Rows from a screen grounding dataset
>> BEGIN

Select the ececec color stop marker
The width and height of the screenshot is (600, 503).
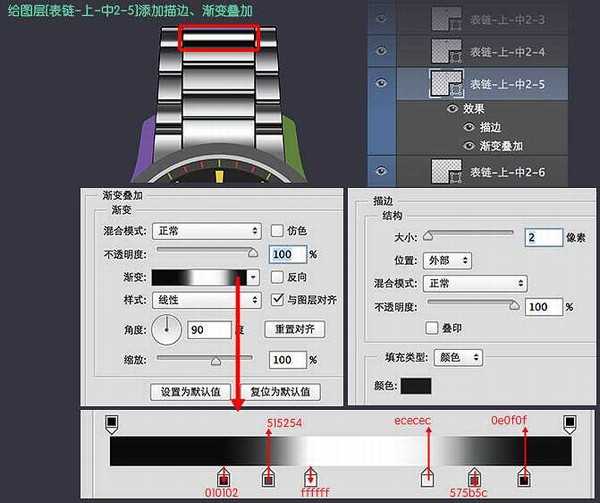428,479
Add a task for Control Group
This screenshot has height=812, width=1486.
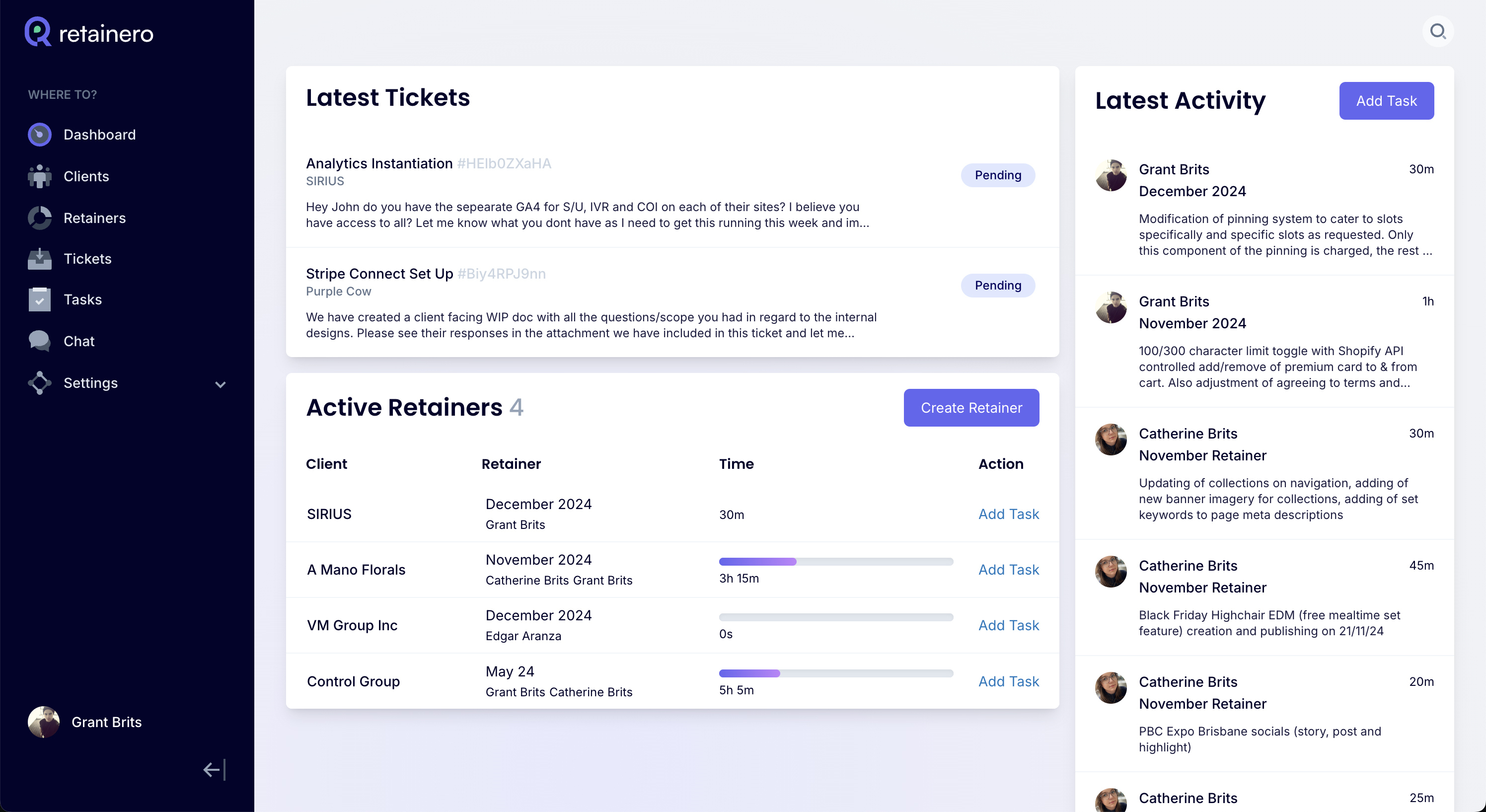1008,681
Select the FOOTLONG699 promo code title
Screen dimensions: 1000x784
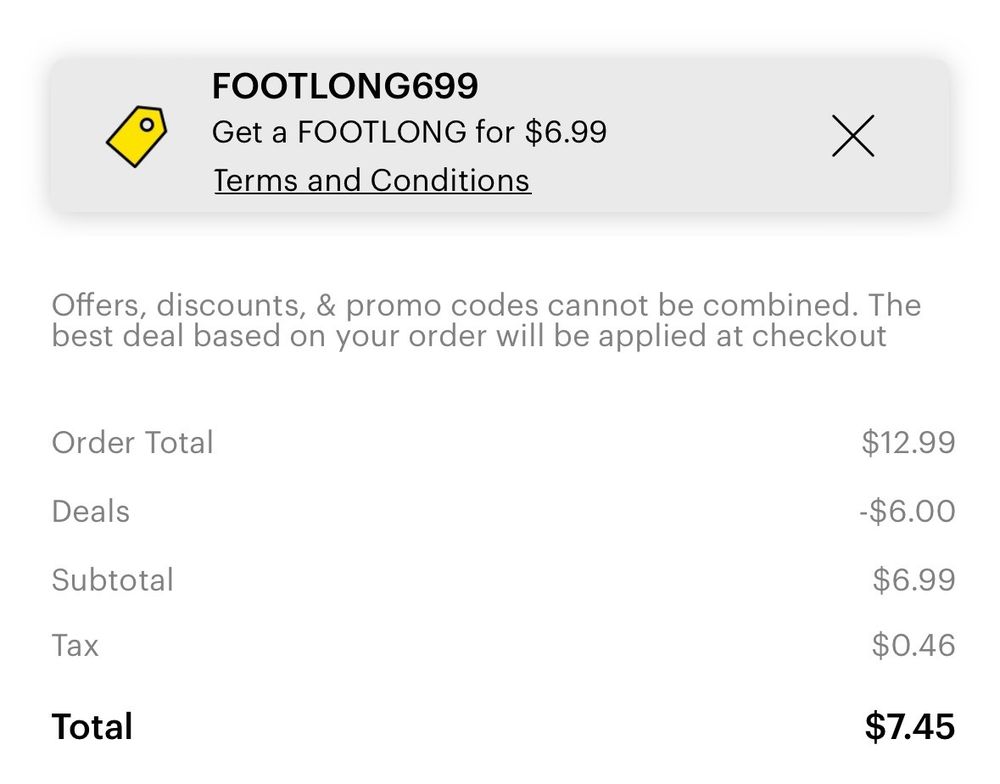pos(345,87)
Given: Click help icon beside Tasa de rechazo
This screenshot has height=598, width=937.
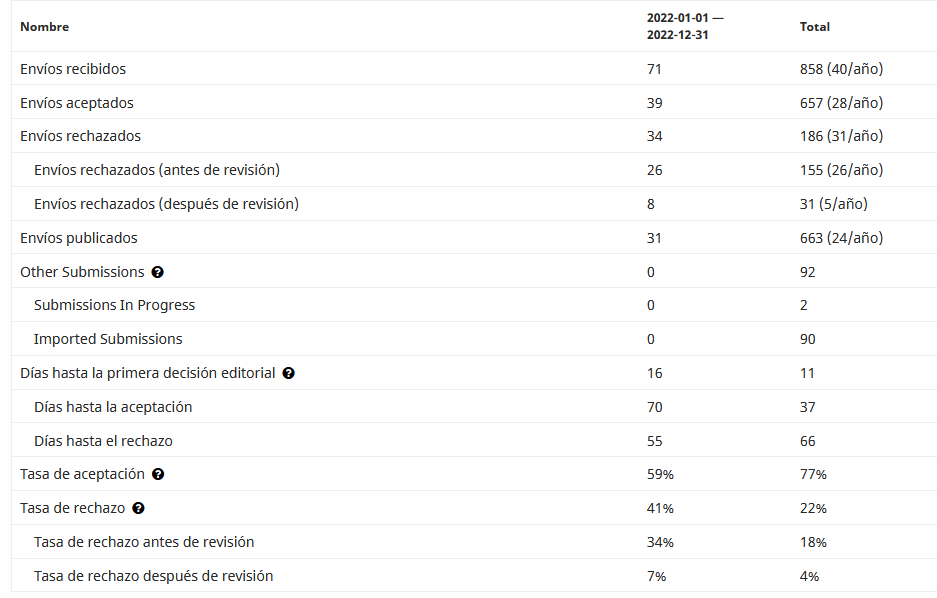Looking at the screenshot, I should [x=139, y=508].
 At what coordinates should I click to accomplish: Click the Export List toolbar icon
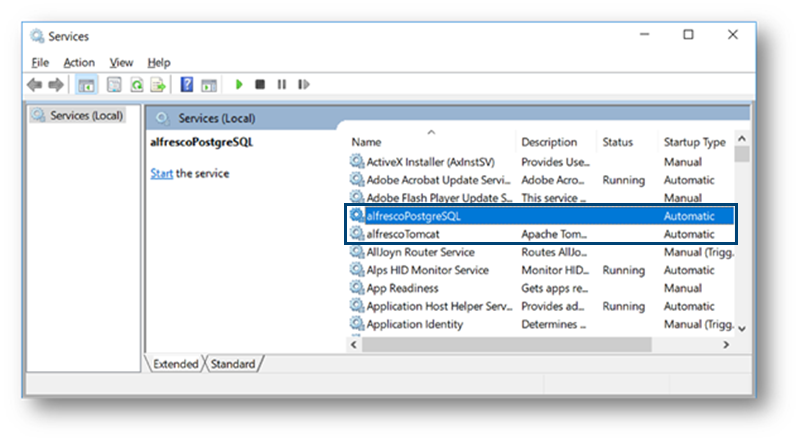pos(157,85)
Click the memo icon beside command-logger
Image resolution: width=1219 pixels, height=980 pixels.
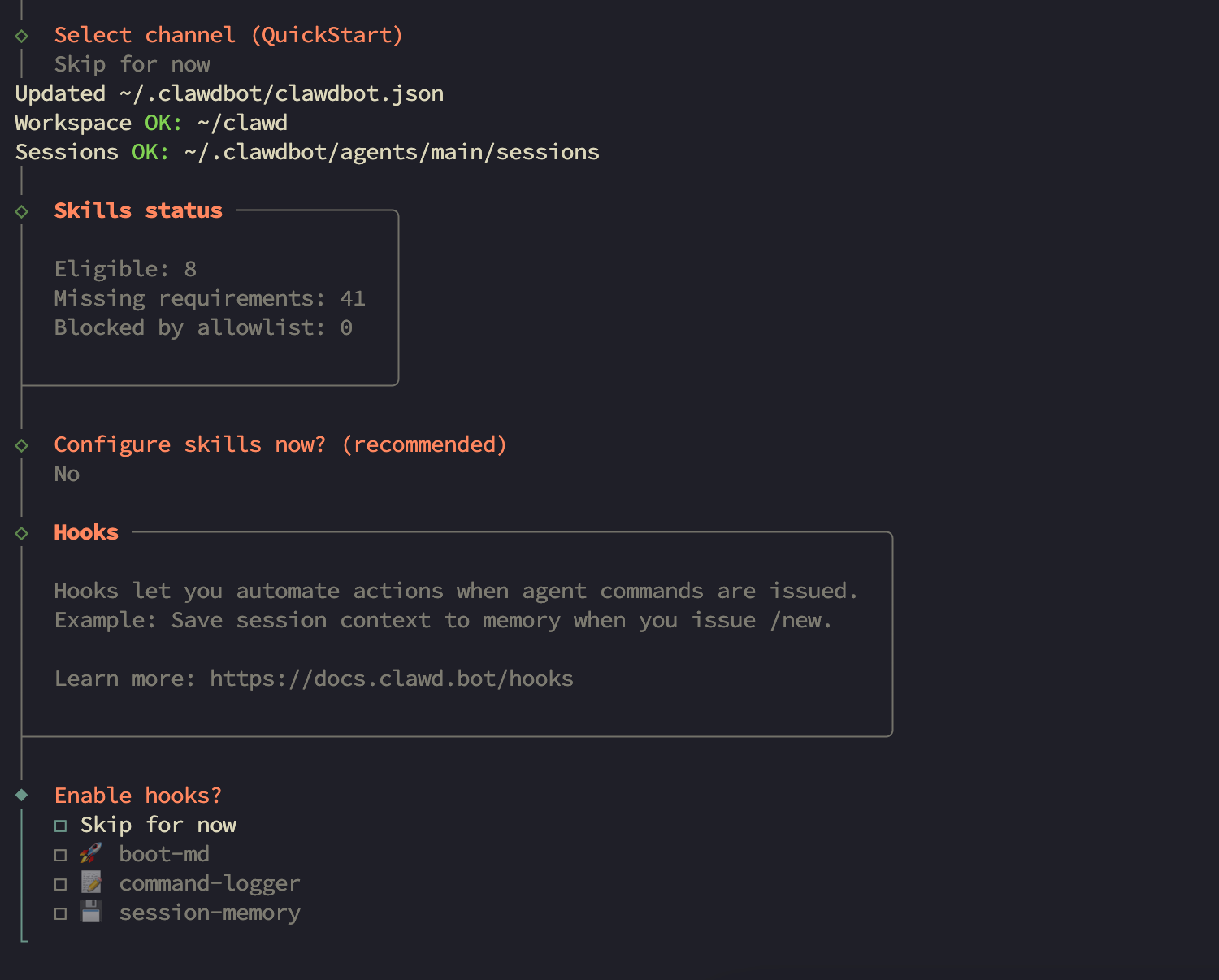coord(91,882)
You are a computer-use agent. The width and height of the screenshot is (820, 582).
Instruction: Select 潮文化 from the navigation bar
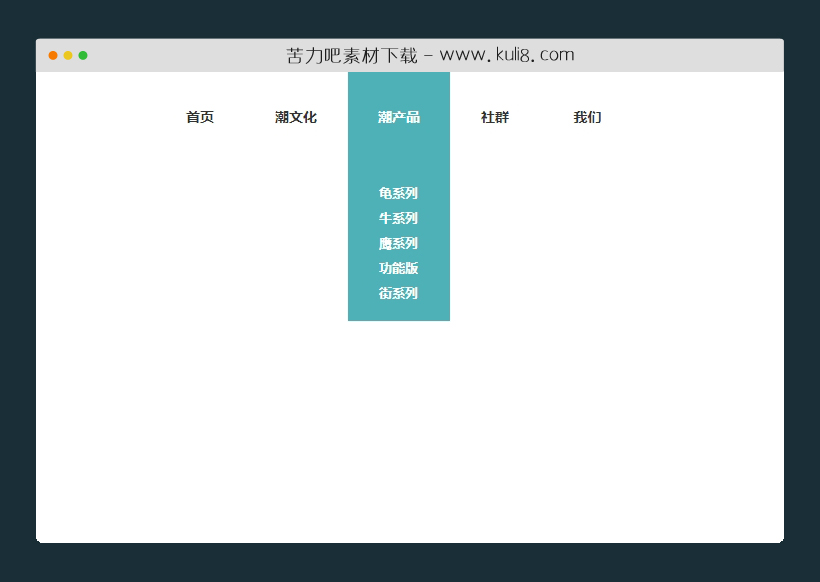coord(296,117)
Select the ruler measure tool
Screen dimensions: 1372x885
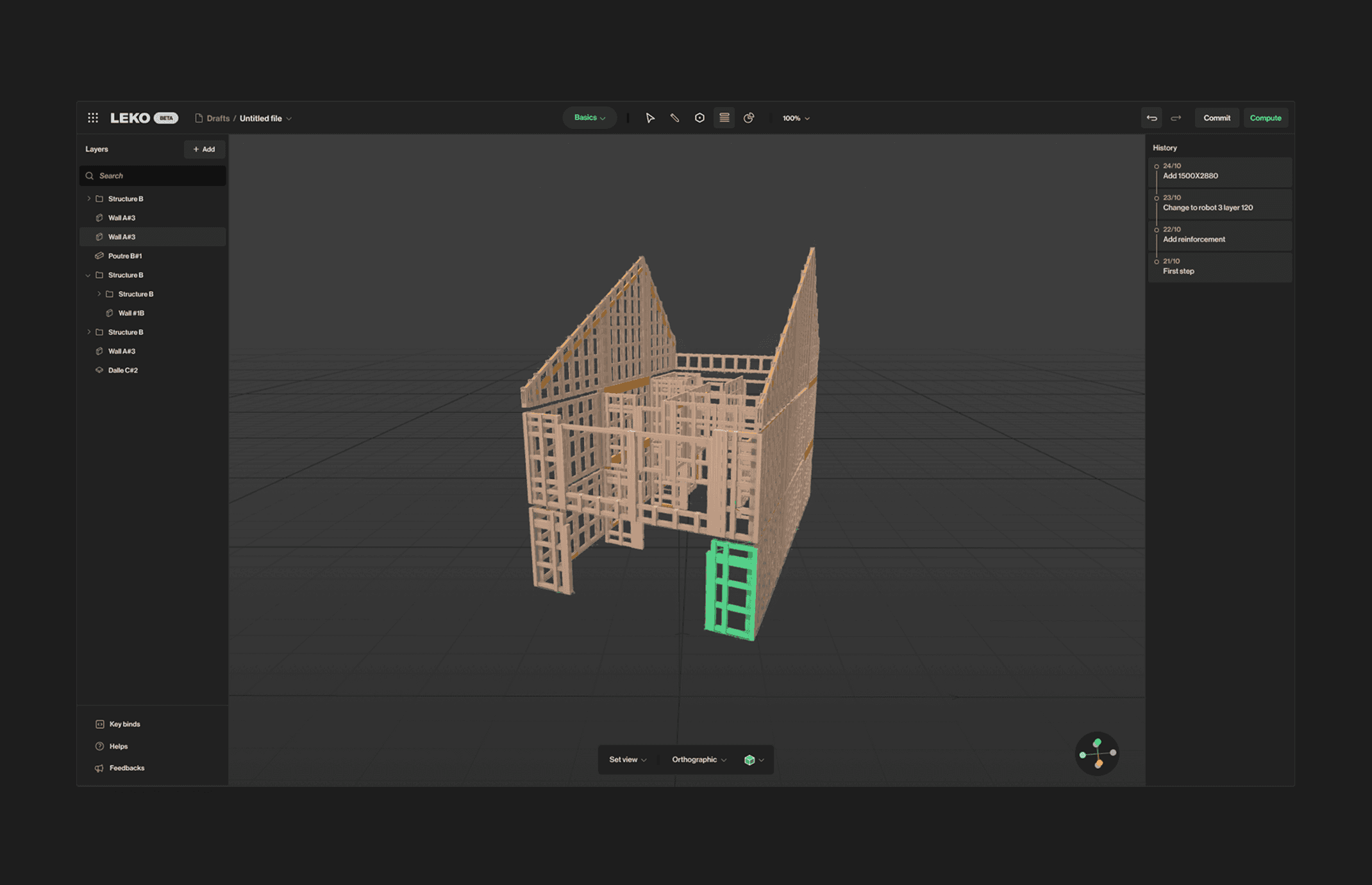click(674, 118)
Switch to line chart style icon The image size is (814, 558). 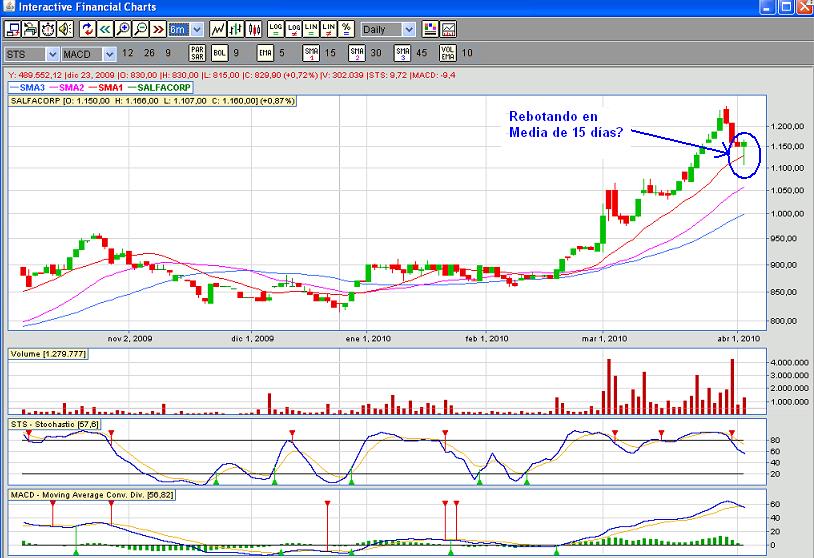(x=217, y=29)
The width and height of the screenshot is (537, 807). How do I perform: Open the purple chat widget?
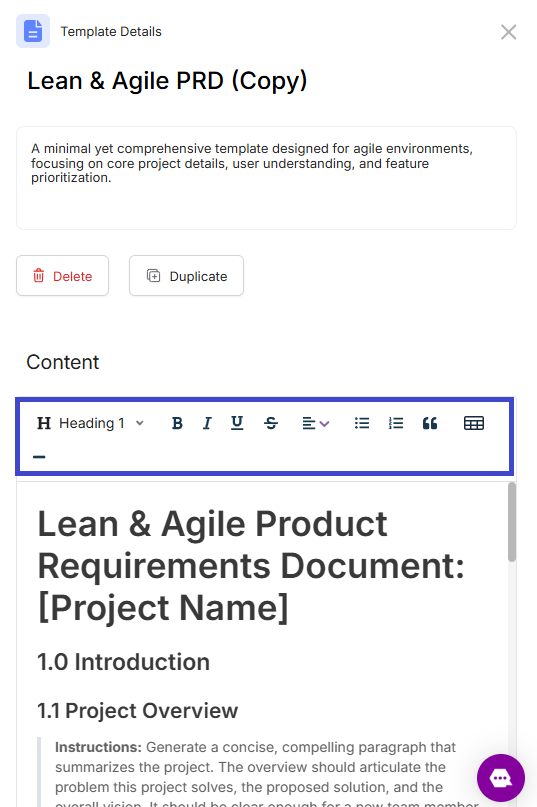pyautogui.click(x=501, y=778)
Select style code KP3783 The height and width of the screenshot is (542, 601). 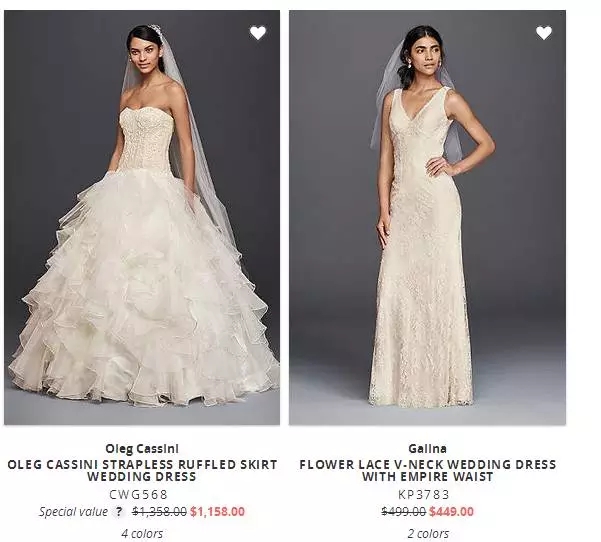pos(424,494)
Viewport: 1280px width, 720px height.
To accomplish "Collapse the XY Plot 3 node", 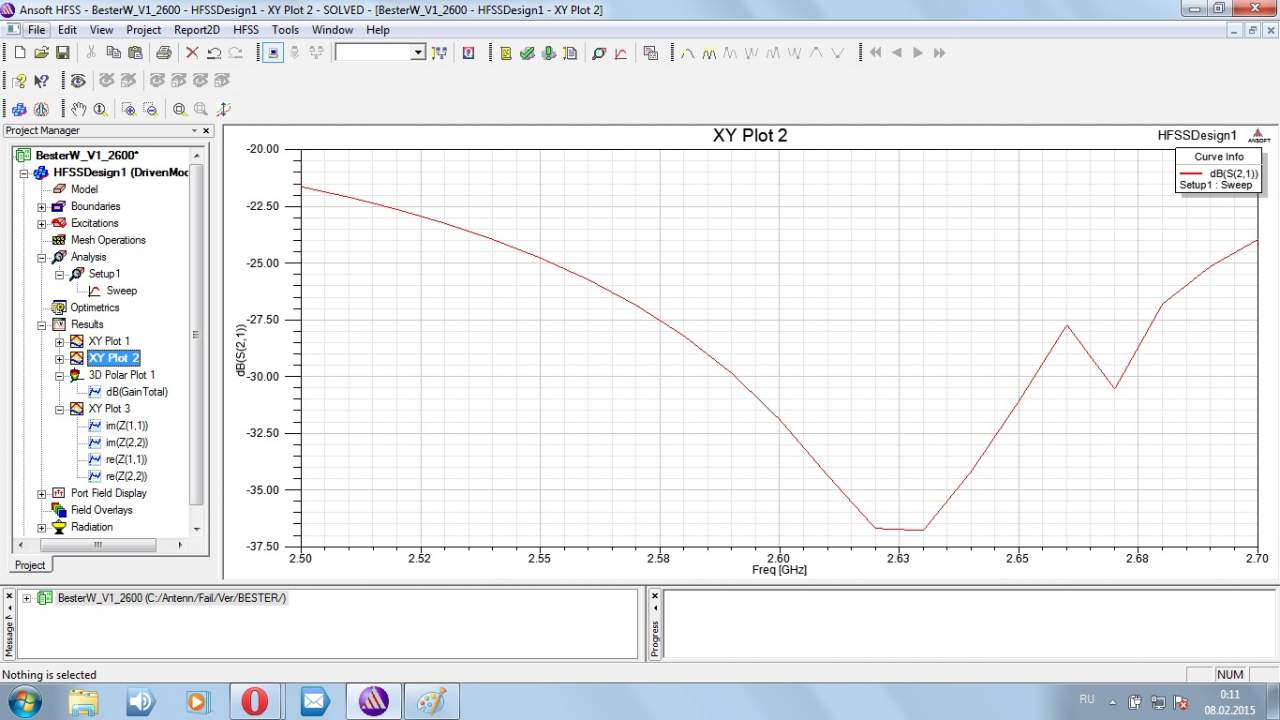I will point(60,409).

>> END

Output the part of the listing that runs from the line containing "Add a task for Control Group" through the line containing "coord(91,882)", both included, as a numbered list. Skip any blank lines and leave the pictures out.

## Correct output
1. Add a task for Control Group
2. This screenshot has height=812, width=1486.
3. 1008,681
4. Select the FOOTLONG699 promo code title
5. Screen dimensions: 1000x784
6. pos(345,87)
7. Given: Click help icon beside Tasa de rechazo
8. This screenshot has height=598, width=937.
9. Looking at the screenshot, I should [x=139, y=508].
10.  At what coordinates should I click to accomplish: Click the Export List toolbar icon
11. pos(157,85)
12. Click the memo icon beside command-logger
13. Image resolution: width=1219 pixels, height=980 pixels.
14. coord(91,882)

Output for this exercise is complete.